## Dataset extract

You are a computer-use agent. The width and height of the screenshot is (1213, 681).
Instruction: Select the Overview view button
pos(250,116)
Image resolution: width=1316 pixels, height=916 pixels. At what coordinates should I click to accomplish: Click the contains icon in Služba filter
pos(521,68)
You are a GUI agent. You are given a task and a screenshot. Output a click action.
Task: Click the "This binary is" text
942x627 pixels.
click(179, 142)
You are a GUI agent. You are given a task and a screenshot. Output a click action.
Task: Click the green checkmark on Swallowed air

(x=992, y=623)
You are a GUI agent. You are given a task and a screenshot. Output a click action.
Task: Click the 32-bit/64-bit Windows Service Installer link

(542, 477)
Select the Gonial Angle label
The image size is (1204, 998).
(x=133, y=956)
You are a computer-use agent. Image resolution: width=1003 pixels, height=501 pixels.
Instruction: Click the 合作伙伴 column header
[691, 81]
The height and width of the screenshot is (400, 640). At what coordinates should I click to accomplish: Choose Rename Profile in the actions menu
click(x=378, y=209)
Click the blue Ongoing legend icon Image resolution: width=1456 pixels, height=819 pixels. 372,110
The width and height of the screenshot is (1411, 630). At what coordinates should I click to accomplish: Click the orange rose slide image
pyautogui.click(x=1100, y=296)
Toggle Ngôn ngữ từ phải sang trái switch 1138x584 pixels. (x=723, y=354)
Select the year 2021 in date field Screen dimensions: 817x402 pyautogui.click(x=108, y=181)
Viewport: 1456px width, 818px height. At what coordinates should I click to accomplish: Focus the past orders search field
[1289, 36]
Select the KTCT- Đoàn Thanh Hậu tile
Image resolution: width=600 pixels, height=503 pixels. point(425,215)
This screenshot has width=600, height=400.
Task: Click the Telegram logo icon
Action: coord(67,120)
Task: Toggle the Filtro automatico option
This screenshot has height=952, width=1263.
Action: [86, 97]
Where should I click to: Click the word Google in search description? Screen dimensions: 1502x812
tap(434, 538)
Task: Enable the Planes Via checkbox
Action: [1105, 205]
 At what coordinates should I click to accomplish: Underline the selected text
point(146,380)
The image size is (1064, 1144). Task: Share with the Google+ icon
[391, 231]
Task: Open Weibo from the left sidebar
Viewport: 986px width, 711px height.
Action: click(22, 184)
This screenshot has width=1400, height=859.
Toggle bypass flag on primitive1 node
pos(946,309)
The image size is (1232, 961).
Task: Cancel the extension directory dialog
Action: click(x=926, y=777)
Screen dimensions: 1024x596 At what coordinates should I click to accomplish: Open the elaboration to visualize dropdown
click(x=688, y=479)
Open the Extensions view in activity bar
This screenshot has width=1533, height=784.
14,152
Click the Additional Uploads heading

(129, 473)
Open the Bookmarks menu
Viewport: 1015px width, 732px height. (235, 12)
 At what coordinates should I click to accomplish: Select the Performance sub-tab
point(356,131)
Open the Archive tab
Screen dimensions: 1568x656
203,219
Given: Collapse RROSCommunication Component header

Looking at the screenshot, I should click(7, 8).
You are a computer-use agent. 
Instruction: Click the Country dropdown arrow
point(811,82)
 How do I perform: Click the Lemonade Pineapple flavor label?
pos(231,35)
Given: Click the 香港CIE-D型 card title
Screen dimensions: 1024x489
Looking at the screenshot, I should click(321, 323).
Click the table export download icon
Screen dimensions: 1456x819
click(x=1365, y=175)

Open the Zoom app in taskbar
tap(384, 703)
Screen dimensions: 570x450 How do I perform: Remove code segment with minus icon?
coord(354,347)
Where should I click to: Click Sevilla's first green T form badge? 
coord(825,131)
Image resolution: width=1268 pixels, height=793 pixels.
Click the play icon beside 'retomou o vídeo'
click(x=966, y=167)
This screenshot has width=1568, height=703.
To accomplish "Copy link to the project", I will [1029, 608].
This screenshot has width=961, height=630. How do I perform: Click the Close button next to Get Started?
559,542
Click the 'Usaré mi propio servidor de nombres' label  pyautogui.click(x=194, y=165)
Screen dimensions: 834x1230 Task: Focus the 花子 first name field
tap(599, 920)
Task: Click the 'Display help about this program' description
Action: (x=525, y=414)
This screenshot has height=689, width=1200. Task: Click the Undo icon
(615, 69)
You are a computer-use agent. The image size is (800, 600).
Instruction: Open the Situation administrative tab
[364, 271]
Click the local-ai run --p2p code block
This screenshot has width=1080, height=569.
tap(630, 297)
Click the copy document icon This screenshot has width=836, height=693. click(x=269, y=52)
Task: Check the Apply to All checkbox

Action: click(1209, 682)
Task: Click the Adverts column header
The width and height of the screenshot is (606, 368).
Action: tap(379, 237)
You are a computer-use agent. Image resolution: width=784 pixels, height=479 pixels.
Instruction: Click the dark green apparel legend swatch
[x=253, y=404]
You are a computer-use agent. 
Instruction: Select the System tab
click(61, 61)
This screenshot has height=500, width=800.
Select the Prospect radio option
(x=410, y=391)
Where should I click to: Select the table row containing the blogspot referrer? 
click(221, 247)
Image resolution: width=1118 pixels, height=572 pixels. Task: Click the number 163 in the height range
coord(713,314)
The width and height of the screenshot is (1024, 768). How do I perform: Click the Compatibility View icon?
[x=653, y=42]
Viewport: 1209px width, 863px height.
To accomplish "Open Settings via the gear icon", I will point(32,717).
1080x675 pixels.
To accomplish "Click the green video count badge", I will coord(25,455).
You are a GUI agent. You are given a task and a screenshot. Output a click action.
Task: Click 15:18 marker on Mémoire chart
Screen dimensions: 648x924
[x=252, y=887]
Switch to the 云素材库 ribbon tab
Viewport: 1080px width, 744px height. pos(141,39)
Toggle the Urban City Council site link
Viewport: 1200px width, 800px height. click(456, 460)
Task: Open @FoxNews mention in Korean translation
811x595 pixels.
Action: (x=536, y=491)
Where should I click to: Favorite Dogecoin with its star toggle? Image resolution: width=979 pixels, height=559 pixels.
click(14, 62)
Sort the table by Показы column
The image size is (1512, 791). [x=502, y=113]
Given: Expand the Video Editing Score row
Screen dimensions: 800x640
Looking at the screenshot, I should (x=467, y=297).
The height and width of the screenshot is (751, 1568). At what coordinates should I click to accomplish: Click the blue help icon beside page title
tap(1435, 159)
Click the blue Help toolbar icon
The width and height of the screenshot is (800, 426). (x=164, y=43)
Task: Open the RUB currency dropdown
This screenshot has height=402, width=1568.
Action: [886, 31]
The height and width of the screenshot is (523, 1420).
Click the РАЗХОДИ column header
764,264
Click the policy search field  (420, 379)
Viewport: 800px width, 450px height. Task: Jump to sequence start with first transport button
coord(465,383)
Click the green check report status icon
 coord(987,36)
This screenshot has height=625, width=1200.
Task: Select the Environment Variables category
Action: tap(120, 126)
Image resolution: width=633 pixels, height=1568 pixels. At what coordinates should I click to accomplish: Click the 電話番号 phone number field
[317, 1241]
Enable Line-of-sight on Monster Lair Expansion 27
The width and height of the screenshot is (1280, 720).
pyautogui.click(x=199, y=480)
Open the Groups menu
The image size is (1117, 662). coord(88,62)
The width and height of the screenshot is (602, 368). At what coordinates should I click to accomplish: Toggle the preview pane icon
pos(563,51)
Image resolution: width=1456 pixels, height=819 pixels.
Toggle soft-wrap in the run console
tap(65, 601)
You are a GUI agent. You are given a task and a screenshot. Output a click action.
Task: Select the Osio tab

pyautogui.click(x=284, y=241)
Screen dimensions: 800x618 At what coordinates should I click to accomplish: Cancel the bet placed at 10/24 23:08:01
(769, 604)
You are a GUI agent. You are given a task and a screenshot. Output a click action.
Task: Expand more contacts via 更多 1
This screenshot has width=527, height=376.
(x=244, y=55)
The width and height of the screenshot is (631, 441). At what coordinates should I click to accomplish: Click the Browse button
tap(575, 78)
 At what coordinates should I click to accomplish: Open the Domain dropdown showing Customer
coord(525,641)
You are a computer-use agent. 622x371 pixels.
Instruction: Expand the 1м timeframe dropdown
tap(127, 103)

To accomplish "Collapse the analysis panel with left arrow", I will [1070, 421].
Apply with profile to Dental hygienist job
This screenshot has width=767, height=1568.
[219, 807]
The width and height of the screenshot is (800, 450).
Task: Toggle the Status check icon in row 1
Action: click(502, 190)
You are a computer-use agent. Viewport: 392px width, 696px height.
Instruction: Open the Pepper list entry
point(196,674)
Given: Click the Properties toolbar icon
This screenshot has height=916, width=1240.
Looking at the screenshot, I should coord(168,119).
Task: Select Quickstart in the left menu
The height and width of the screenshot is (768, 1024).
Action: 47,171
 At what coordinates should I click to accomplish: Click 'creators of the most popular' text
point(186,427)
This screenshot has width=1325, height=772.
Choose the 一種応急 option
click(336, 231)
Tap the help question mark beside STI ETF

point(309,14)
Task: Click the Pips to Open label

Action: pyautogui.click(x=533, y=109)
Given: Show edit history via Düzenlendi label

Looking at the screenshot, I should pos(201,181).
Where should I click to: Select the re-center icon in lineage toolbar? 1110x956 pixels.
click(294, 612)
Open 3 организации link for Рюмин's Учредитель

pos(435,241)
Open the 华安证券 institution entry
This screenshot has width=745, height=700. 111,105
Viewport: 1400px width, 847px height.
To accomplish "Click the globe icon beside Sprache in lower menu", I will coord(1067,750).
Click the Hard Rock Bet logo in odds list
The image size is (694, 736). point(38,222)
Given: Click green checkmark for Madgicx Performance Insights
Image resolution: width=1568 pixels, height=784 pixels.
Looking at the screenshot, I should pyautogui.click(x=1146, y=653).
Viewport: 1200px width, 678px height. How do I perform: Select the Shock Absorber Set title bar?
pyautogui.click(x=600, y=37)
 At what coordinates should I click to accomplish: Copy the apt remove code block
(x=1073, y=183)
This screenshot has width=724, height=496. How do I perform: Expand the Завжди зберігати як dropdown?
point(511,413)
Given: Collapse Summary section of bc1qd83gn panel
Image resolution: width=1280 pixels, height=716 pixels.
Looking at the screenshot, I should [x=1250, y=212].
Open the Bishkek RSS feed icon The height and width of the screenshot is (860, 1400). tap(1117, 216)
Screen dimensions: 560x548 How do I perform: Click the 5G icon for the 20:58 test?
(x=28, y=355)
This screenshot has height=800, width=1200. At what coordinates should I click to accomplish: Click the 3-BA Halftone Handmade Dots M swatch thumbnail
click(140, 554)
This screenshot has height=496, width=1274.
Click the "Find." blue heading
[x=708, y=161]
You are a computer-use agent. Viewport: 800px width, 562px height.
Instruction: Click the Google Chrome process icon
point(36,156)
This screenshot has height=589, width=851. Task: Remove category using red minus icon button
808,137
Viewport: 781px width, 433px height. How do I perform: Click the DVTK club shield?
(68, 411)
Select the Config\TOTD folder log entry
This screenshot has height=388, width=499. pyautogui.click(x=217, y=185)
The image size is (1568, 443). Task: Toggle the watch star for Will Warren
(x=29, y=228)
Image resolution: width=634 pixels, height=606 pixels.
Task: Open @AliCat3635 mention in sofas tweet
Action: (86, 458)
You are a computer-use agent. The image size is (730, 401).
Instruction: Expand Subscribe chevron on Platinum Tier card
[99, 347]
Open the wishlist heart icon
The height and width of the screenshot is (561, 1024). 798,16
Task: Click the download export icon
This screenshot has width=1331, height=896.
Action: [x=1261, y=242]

## About this task
For every line in the listing above that mentions the word "computer", make a copy.

## Finished exercise
You are a computer-use agent. The width and height of the screenshot is (1213, 681).
You are a computer-use agent. Image resolution: width=1003 pixels, height=501 pixels.
You are a computer-use agent. 
You are a computer-use agent. The image size is (800, 600).
You are a computer-use agent. Image resolution: width=784 pixels, height=479 pixels.
You are a computer-use agent. 
You are a computer-use agent. 622x371 pixels.
You are a computer-use agent. Viewport: 392px width, 696px height.
You are a computer-use agent. Viewport: 800px width, 562px height.
You are a computer-use agent. The image size is (730, 401).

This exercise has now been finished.